HTML5 is more considered to be a technology including HTML,CSS3 and javascript and most of all their support in tools like browsers. So as a matter of fact it can be considered as something that requires programming.
Short Answer: No.
Long Answer: No, it isn't. HTML as defined by the standard is just a markup language, exactly as it was in its previous versions.
But what does that mean? It means that it is supposed to structure your data allowing you also to define semantics with the use of markers, but it cannot process or modify your data as you would do using a programming language. Also it has no concept of input or output as is the case in programming languages, where you get an input to analyze and produce an output.
By the way HTML5 is coming out alongside a wider interest for the web and also stronger technologies (such as newer versions of javascript and css) which make new web applications even more powerful and limitless.
Please, read this great resource to learn more about HTML5.
Programming languages have certain features, like branching, looping, that sort of thing, that HTML5 lacks. HTML5 defines markup for some interactive features, but the markup is almost entirely static (there's some interaction implied in the definition of select
elements and such).
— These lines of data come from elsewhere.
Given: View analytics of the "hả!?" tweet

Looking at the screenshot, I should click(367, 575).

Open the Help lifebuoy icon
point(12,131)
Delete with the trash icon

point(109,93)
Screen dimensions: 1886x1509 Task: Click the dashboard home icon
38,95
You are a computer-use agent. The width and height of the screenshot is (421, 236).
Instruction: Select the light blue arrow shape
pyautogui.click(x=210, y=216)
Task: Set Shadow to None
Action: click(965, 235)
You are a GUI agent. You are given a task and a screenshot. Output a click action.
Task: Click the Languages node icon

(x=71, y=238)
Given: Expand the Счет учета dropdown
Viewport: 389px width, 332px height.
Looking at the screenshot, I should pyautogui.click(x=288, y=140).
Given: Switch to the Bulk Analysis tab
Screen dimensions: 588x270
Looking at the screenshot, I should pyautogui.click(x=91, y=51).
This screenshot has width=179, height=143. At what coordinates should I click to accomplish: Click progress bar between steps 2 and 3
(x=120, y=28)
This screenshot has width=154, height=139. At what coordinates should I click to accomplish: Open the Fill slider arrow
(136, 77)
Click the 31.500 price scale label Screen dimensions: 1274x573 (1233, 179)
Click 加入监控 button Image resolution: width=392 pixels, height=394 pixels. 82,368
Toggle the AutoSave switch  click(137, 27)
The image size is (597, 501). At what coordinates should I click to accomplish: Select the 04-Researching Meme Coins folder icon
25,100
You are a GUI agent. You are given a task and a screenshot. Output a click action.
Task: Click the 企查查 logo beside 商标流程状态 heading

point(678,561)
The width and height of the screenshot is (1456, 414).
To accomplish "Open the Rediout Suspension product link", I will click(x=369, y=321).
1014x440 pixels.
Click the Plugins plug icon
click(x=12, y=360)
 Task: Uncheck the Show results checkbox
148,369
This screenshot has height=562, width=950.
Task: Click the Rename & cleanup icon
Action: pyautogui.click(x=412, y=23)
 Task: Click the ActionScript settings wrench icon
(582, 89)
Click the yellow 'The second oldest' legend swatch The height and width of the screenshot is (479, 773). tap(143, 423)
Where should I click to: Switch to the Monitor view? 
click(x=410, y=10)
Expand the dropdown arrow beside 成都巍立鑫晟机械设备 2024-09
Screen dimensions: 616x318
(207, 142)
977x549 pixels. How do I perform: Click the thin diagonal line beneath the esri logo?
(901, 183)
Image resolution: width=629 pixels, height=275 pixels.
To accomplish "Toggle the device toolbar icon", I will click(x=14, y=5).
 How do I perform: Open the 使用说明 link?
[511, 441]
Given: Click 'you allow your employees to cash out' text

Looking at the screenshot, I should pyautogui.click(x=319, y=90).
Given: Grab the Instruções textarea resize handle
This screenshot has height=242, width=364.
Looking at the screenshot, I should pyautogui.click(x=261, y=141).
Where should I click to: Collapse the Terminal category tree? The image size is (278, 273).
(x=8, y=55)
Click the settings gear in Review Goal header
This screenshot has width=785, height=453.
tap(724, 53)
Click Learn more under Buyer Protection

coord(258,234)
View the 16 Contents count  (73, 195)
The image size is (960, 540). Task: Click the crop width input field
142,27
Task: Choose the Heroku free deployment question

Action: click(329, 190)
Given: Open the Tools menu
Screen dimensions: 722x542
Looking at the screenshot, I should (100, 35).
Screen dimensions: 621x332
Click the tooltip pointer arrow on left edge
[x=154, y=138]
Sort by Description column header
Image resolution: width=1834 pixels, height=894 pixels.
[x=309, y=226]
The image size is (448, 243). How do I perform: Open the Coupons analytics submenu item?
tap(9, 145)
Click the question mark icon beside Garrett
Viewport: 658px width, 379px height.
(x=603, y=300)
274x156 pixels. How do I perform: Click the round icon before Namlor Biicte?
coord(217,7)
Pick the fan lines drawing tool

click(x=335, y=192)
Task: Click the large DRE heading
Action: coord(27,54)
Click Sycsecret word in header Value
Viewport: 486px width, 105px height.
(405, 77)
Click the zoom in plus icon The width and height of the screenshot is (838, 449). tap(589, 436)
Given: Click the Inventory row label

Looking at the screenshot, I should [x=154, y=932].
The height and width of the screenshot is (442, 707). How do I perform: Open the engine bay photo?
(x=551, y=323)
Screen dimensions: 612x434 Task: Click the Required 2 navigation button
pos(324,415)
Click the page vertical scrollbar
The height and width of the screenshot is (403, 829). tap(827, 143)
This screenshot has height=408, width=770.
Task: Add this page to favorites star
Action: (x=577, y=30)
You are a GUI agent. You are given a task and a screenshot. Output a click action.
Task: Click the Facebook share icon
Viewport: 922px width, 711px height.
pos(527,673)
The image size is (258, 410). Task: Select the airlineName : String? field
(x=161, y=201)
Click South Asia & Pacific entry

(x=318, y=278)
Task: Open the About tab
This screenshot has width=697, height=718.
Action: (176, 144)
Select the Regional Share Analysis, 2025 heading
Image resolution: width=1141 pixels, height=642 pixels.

A lot of "HTML5" features you hear about aren't HTML5 at all, but rather things you can do with JavaScript (a programming language) in a modestly-capable browser.
HTML5 is increasingly taking over (or has taken over) the role of defining both the structure of web pages and the API to interacting with them from a programming language. That used to be quite separate, in the DOM specs, but a lot of that is now being folded into the HTML5 specification. But again, that's just defining APIs. The actual coding using those APIs requires (in almost all cases) an actual programming language.